Viajes y más viajes en los que deambula una historia que, como loop, empuja a Mariana y Christian a mirar hacia un atrás donde algo siempre parece haber quedado pendiente, un beso que no fue, un comentario malentendido, una época narrada tantas veces y aún así parece incompleta. Uno camina con ellos y charla con ellos página tras página y, al final, se siente que Mariana y Christian en realidad es una sola persona en conflicto contra los años y las decisiones. Hace poco me explicaron por primera vez de qué va la teoría de la relatividad y, al parecer, el tiempo y el espacio no son dos cosas separadas sino que son relativas. Bajo ciertas condiciones medio extremas, una modifica a la otra. O algo así. Un delirio. Bueno, con los años y las decisiones pasa algo parecido. Y eso es lo que Christian y Mariana, a pesar de todo, se las ingenian para torcer tiempo y espacio. Obviamente: con amor. Porque es innegable que se quieren, y eso hace que valga la pena todo el resto de los quilombos. Y las novelas que me gustan a mí son aquellas donde una persona quiere a otra y eso, capaz, salva el mundo, andá a saber ¡además no se puede andar por la vida escribiendo cosas si nadie va a amar u odiar algo! Pero bueno, no nos vamos a poner dogmáticos.
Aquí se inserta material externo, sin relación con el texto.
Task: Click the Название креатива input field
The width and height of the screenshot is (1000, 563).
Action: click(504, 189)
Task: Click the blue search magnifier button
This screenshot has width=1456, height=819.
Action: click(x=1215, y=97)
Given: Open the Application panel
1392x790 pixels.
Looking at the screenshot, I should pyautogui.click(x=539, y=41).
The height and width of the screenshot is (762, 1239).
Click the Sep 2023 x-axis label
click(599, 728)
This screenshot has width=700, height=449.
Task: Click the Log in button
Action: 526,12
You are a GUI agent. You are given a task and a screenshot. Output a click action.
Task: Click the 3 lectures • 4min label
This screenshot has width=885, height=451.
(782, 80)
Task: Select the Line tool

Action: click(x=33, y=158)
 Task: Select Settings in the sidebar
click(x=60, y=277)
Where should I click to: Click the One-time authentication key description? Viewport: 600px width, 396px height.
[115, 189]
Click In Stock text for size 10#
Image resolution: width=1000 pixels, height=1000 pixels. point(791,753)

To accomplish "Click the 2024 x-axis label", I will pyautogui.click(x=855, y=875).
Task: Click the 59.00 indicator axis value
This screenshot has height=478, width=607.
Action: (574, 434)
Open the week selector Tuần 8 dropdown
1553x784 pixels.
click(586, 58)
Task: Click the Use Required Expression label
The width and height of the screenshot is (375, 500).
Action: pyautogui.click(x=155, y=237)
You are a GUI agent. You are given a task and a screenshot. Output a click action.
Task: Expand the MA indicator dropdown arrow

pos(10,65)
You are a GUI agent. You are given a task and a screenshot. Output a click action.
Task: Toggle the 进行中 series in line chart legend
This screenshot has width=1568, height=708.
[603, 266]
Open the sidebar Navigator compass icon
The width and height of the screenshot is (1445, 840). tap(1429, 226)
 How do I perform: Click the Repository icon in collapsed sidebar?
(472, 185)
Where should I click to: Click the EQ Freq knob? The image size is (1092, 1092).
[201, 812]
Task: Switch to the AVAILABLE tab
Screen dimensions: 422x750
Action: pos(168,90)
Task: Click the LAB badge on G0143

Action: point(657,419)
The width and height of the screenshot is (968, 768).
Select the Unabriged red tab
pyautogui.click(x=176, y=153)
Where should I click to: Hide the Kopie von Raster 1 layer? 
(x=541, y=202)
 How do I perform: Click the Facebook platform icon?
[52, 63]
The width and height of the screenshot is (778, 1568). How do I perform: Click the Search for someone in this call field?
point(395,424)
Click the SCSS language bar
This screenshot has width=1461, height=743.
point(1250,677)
Ahora ambos revivieron en La Plata, en el Pasaje Dardo Rocha
¿habrá otra novela que arranque su primera página en el pasaje Dardo Rocha y
después se pierda en los bazares chinos de calle 7, esa mezcla de París y
Chivilcoy que es esta ciudad? Ojalá. De ser así, me encantaría cruzarlos en el
barrio El Mondongo en una nueva aventura. Yo pongo la casa. Traigan repelente.